House of Representatives Speaker Nancy Pelosi accused Trump on
Thursday of spreading misinformation about coronavirus' death rate,
saying the "reality is in the public domain."
The outbreak has killed more than 3,400 people and spread across
more than 90 nations. Eleven people in the United States have died
from the coronavirus, the CDC said Friday.
National media and other cable news channels have been filled with
accounts of a spreading sickness and the U.S. deaths. Public health
authorities have sent increasingly urgent warnings about the need to
be ready for quarantines and school closures.

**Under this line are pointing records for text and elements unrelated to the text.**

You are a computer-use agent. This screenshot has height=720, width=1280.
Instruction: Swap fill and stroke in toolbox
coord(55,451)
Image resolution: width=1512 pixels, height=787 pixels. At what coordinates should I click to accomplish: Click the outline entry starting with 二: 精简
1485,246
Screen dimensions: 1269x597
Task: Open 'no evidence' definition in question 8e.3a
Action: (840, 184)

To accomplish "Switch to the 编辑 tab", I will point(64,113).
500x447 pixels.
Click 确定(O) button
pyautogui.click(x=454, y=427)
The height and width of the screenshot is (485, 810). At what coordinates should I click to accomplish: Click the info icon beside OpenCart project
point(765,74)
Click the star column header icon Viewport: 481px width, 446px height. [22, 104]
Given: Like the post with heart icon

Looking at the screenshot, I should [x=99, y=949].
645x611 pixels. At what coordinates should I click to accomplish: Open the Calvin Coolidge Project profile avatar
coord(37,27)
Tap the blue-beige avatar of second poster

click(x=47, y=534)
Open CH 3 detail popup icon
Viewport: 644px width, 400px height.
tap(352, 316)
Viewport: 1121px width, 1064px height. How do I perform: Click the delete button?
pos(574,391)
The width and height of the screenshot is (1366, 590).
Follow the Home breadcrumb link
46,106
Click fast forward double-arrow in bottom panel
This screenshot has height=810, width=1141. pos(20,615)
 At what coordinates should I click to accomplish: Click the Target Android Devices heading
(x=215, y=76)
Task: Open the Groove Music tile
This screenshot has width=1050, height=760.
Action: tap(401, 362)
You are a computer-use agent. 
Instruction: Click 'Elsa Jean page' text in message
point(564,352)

Exactly how big a role these divergent messages have driven
Americans’ perception of the danger they face is difficult to
measure, but experts said they could only fuel the political
divisions that are so vast that they long ago started having an
impact on everything from how Americans vote to where they buy
coffee.
“Our hyper-polarization is so strong that we don’t even assess a
potential health crisis in the same way. And so it impedes our
ability to address it," said Jennifer McCoy, a Georgia State
political science professor who studies polarization.
About half of Democrats said they are washing their hands more often
now because of the virus, compared to about four in 10 Republicans,
according to the poll. About 8% of Democrats said they had changed
their travel plans, compared to about 3% of Republicans.
More than half of Republicans, about 54%, said they had not altered
their daily routines because of the virus, compared to about 40% of
Democrats.
The Reuters/Ipsos poll was conducted online, in English, from March
2-3 in the United States. It gathered responses from 1,115 American
adults, including 527 Democrats and 396 Republicans. The poll has a
credibility interval, a measure of precision, of about 3 percentage
points.
(Reporting by Brad Heath; additional reporting by Chris Kahn, Julie
Steenhuysen and John Whitesides,; Editing by Ross Colvin and
Alistair Bell)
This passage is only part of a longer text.